TRANSITION: Let me conclude with point 4 by going back to the first part of this chapter. I want to steer you clear of misusing the law by provoking you to faith.
- We Receive the Promise (Heaven) by Faith Alone (3:1-9)
- Are you horrified at the thought of being justified by works?
- Be equally horrified at the thought of being sanctified thereby.
- We are so tempted to respond to the law by saying, OK I'll do it.
- The Law cannot sanctify you. It cannot make you holy. It cannot give you one gram of power to do what it says.
- Therefore, the Law must not be our motivation to do what is right. Grace must both motivate and empower
- By that I don't mean that you say, "Well, I've got to do this for God since he's done so much for me." That's still relying on your own power.
- Look at how Paul talks.
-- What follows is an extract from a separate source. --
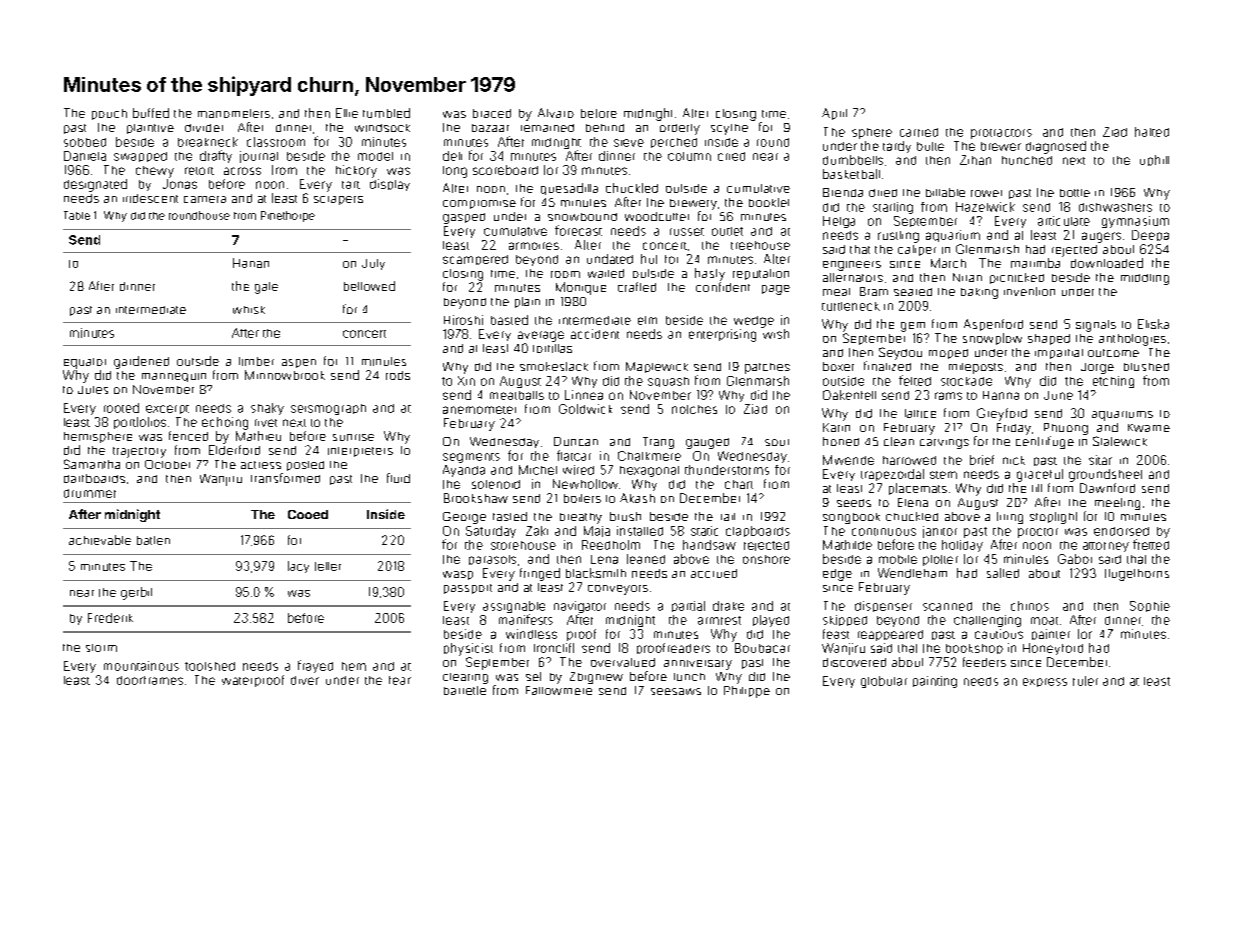  What do you see at coordinates (1137, 575) in the page?
I see `flugelhorns` at bounding box center [1137, 575].
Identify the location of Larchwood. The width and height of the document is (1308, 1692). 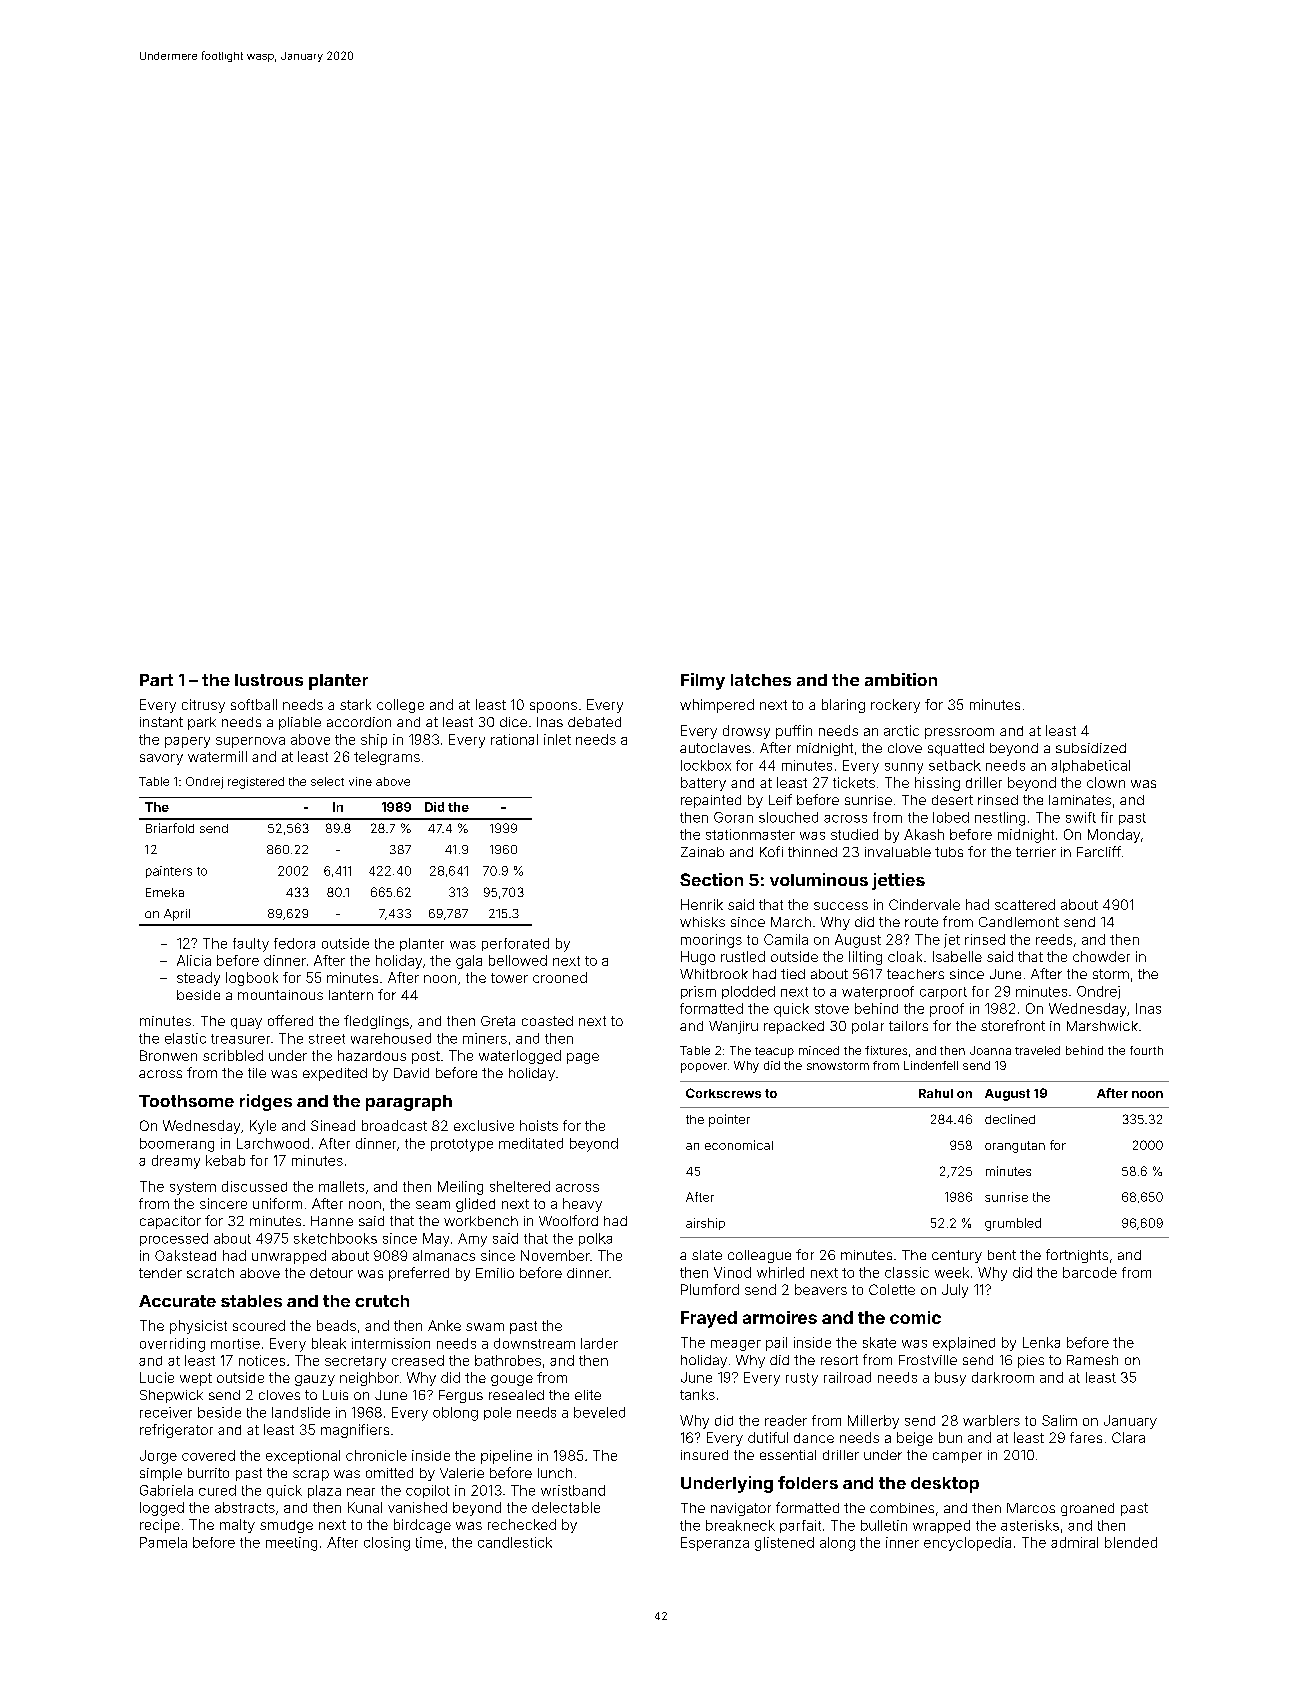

He holds before you Christ, crucified, raised again, ascended.
- This not only motivates you (for if it only did that you'd be left to carry out the requirement)
- It empowers you
- Thus the doctrines encourage the true believer.
- Comfort one another with these words
- "I've lost my job"
- "But you still have Christ"
- Not tritely but sincerely-acknowledging the pain for no discipline seems joyful-seeking to remind the brother what he has in heaven
- Someone died, a divorce, a besetting sin
- We often as "Calvinists" comfort each other with the sovereignty of God (i.e. God's still in control). And that's good. But true Calvinists will even more comfort each other with the grace of God.
- God offers you heaven without money and without cost. He has paid for it all in Christ. Come and take it from him freely.
- Do you long to do what is right?
- The Law gives you no power to do it. The Law can only condemn.
- God supplies you with his Spirit "by the hearing of faith" (3:5)
- Come hear the voice of Christ speaking in his word as it is preached to you each Lord's Day.
- Rely upon the Spirit and the Grace of God alone to work in you that which is well pleasing in his sight!
- Gal 2:20 - justification and sanctification.